DATA SECTION:
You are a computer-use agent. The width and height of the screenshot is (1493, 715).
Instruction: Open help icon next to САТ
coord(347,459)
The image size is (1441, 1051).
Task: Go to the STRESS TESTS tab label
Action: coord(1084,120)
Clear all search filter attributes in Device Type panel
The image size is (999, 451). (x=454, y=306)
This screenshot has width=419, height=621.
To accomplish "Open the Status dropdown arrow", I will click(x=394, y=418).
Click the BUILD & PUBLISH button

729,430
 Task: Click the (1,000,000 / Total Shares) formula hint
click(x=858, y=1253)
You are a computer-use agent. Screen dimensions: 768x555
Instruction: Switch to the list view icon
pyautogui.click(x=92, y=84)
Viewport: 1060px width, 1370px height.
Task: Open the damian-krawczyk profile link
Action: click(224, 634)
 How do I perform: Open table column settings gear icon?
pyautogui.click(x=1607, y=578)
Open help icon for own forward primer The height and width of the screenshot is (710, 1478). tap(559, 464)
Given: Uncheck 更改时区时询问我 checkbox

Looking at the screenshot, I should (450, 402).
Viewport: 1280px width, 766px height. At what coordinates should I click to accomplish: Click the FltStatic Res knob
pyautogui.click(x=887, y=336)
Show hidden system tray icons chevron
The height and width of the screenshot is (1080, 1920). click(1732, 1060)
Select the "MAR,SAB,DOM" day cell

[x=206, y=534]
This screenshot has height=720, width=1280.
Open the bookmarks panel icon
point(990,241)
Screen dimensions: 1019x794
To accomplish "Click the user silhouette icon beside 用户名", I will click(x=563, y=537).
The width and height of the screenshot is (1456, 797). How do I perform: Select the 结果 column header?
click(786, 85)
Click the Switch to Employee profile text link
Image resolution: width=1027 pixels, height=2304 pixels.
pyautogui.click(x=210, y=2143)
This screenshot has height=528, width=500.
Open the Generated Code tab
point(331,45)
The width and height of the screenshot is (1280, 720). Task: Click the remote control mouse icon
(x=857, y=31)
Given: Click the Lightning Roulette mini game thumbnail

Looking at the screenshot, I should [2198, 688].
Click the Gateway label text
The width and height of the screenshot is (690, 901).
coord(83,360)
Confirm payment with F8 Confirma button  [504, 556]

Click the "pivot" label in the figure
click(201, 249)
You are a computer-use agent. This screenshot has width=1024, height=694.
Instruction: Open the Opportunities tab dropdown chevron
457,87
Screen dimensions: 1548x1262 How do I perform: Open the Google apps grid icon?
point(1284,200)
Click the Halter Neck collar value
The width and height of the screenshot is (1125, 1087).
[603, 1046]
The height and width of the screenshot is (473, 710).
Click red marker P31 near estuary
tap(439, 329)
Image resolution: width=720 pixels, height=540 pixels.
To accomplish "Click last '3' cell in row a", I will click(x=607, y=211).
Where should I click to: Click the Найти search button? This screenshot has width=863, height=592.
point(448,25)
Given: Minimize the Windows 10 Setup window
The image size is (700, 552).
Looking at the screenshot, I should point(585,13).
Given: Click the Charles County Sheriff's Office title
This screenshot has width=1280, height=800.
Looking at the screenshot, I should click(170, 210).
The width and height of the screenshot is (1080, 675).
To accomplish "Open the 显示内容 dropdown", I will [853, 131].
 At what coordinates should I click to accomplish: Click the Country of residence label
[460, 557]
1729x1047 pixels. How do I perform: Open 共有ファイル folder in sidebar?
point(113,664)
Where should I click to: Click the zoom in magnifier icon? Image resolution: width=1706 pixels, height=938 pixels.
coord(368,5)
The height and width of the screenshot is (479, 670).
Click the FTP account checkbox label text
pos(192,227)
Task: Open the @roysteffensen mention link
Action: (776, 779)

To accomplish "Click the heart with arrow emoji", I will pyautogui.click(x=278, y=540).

TASK STATEMENT:
The response should consist of every record, written out exactly as given.

TASK OUTPUT:
You are a computer-use agent. The width and height of the screenshot is (1493, 715).
Instruction: Open help icon next to САТ
coord(347,459)
The image size is (1441, 1051).
Task: Go to the STRESS TESTS tab label
Action: coord(1084,120)
Clear all search filter attributes in Device Type panel
The image size is (999, 451). (x=454, y=306)
This screenshot has width=419, height=621.
To accomplish "Open the Status dropdown arrow", I will click(x=394, y=418).
Click the BUILD & PUBLISH button

729,430
 Task: Click the (1,000,000 / Total Shares) formula hint
click(x=858, y=1253)
You are a computer-use agent. Screen dimensions: 768x555
Instruction: Switch to the list view icon
pyautogui.click(x=92, y=84)
Viewport: 1060px width, 1370px height.
Task: Open the damian-krawczyk profile link
Action: click(224, 634)
 How do I perform: Open table column settings gear icon?
pyautogui.click(x=1607, y=578)
Open help icon for own forward primer The height and width of the screenshot is (710, 1478). tap(559, 464)
Given: Uncheck 更改时区时询问我 checkbox

Looking at the screenshot, I should (450, 402).
Viewport: 1280px width, 766px height. At what coordinates should I click to accomplish: Click the FltStatic Res knob
pyautogui.click(x=887, y=336)
Show hidden system tray icons chevron
The height and width of the screenshot is (1080, 1920). click(1732, 1060)
Select the "MAR,SAB,DOM" day cell

[x=206, y=534]
This screenshot has height=720, width=1280.
Open the bookmarks panel icon
point(990,241)
Screen dimensions: 1019x794
To accomplish "Click the user silhouette icon beside 用户名", I will click(x=563, y=537).
The width and height of the screenshot is (1456, 797). How do I perform: Select the 结果 column header?
click(786, 85)
Click the Switch to Employee profile text link
Image resolution: width=1027 pixels, height=2304 pixels.
pyautogui.click(x=210, y=2143)
This screenshot has height=528, width=500.
Open the Generated Code tab
point(331,45)
The width and height of the screenshot is (1280, 720). Task: Click the remote control mouse icon
(x=857, y=31)
Given: Click the Lightning Roulette mini game thumbnail

Looking at the screenshot, I should [2198, 688].
Click the Gateway label text
The width and height of the screenshot is (690, 901).
coord(83,360)
Confirm payment with F8 Confirma button  [504, 556]

Click the "pivot" label in the figure
click(201, 249)
You are a computer-use agent. This screenshot has width=1024, height=694.
Instruction: Open the Opportunities tab dropdown chevron
457,87
Screen dimensions: 1548x1262 How do I perform: Open the Google apps grid icon?
point(1284,200)
Click the Halter Neck collar value
The width and height of the screenshot is (1125, 1087).
[603, 1046]
The height and width of the screenshot is (473, 710).
Click red marker P31 near estuary
tap(439, 329)
Image resolution: width=720 pixels, height=540 pixels.
To accomplish "Click last '3' cell in row a", I will click(x=607, y=211).
Where should I click to: Click the Найти search button? This screenshot has width=863, height=592.
point(448,25)
Given: Minimize the Windows 10 Setup window
The image size is (700, 552).
Looking at the screenshot, I should point(585,13).
Given: Click the Charles County Sheriff's Office title
This screenshot has width=1280, height=800.
Looking at the screenshot, I should click(170, 210).
The width and height of the screenshot is (1080, 675).
To accomplish "Open the 显示内容 dropdown", I will [853, 131].
 At what coordinates should I click to accomplish: Click the Country of residence label
[460, 557]
1729x1047 pixels. How do I perform: Open 共有ファイル folder in sidebar?
point(113,664)
Where should I click to: Click the zoom in magnifier icon? Image resolution: width=1706 pixels, height=938 pixels.
coord(368,5)
The height and width of the screenshot is (479, 670).
Click the FTP account checkbox label text
pos(192,227)
Task: Open the @roysteffensen mention link
Action: (776, 779)

To accomplish "Click the heart with arrow emoji", I will pyautogui.click(x=278, y=540).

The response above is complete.